Work on manual dexterity, in-hand manipulation, palmar arch strength/stability, coordinated use of both hands, motor planning, body awareness, tactile perception, visual discrimination, visual closure, visual form constancy, spatial relations, figure ground, eye-hand coordination, attention, recognition of shapes and shape names, play and leisure exploration and participation
In the box: 37 magnet backed wooden blocks, 20 patterns on 10 cards (back-to-back)
Ages 3+, 1+ players
This set is an expansion pack for the Imaginets kit that I blogged about earlier. Like the pieces in that set, the pieces in this pack are brightly painted wooden blocks with magnetic backs.
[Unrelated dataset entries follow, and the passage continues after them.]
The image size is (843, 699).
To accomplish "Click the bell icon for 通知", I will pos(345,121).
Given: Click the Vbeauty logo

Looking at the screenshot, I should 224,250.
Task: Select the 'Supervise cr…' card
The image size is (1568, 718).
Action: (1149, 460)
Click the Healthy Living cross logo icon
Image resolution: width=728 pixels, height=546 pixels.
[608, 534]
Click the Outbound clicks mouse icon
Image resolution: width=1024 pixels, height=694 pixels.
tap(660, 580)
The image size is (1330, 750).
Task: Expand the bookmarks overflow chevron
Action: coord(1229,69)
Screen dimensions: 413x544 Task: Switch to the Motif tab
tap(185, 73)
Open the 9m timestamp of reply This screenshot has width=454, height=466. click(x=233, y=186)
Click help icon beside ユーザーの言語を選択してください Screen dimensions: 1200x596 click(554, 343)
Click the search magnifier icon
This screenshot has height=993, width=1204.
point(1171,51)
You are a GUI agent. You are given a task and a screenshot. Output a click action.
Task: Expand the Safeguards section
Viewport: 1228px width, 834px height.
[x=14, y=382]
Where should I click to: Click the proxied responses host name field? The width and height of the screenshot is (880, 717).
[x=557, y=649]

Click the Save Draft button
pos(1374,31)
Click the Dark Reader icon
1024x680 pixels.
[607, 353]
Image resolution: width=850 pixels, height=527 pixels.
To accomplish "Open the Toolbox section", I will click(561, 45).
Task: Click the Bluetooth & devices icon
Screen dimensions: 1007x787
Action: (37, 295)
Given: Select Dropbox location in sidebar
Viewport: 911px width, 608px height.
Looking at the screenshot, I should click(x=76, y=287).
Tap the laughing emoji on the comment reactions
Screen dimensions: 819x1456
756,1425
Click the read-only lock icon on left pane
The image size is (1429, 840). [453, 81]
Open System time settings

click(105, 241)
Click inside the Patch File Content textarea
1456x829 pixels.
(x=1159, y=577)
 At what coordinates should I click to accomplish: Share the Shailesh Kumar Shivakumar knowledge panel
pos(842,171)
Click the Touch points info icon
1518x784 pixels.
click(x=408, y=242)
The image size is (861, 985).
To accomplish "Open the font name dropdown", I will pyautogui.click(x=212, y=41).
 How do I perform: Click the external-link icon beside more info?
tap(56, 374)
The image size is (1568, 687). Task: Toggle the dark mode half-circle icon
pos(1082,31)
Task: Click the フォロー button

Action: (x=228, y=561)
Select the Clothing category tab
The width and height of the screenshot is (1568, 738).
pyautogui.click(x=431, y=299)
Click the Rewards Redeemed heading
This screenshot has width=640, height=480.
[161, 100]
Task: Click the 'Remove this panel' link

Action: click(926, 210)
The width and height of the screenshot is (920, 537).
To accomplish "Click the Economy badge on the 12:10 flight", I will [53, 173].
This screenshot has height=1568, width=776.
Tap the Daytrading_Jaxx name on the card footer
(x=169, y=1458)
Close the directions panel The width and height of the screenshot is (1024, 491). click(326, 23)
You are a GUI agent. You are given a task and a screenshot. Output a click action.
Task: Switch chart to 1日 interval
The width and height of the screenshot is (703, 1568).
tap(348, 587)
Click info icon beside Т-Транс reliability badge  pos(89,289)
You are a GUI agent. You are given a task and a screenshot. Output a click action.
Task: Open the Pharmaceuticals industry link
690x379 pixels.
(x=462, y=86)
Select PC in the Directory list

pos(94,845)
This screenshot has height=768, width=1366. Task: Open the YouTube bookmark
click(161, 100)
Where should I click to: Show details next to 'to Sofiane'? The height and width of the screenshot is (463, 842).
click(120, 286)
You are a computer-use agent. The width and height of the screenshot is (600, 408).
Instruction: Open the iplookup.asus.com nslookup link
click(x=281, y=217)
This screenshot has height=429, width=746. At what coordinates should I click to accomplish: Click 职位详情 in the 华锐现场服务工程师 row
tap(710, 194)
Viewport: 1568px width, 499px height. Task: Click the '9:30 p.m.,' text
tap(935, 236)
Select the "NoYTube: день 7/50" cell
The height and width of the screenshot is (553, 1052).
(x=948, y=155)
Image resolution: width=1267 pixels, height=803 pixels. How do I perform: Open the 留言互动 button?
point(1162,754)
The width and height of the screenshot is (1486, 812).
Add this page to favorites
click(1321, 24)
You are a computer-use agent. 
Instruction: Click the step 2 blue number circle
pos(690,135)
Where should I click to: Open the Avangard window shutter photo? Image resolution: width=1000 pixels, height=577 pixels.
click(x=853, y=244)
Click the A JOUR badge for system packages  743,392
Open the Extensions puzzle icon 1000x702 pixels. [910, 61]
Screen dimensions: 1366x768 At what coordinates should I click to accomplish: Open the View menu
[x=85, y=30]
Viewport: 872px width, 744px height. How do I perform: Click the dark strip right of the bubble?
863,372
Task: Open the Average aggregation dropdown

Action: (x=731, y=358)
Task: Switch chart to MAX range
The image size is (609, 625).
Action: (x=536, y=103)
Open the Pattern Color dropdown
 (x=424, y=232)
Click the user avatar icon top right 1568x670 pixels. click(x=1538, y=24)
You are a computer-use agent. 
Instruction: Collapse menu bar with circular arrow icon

At first glance I thought that this pack could stand alone without the original Imaginets set. But as I flipped through the pattern cards I realized otherwise. There are three block colors included with this set - pink, goldish orange, and blue. The first 10 pattern cards are created with only those three colors and blocks from this set. However, the last 10 patterns include colored blocks that can only be found in the original Imaginets set, including yellow, purple, and green.
|Left - Blocks from this expansion pack. Right - Blocks from this expansion pack plus the original kit.|
The original block set starts with simpler designs with fewer pieces. I have found the original set very useful in my practice and it is well received by most. A good tool for working on multiple visual perceptual skills. I often use the magnetic pattern sets with beginners or individuals who have slight hand tremors or other conditions that impact their fine motor precision because magnetic pieces, once laid, are harder to disturb if bumped than non-magnetic pieces.
- Play with the pieces before using the cards and point out the differences in size, shape, color, etc.
- Put the first piece in place in front of the individual if he cannot look at the picture and figure out where to start. Or say something like "Let's start with the ears".
- Orient and place a piece if the individual is having trouble with orientation. Then pick it up, hand it to the individual, and invite him to place it.
- Hand the individual a piece he will need and ask him to turn it in-hand for the correct placement.
- Use consistent directional and positional language such as above, to the left of, under, flush, etc.
- Find all pieces for the picture ahead of time. Place only those pieces (or even fewer) next to the board if you want to focus on one specific skill at a time, such as spatial orientation. This may decrease frustration from working on too many things at once.
- Practice recognizing shapes from different orientations. Ask the individual to search through all the available pieces to find the ones he needs. Make sure that the pieces are in various positions so that some are facing the wrong direction, some are overlapping, some are upside-down, some are on their sides, etc.
- Correct errors as soon as they are made as continuing to build on incorrect placement may impact the rest of the model.
- Teach the individual to recognize and correct errors. After the individual places a piece incorrectly, ask "Are you sure?" or say "Try again". If he cannot figure out the error, make the correction while he watches. Then pick up the piece and hand it to him to place.
- Give fading prompts as the individual learns to identify errors and correct mistakes on his own.
- Ask the individual to cup his non-dominant hand. If he has trouble doing this, place a small ball in his hand and ask him to curl and lightly squeeze his fingers around the ball. Then remove the ball and ask him to hold his hand in that position. Place several of the pieces he will need in the cupped hand and keep the hand cupped while he places the pieces on the board.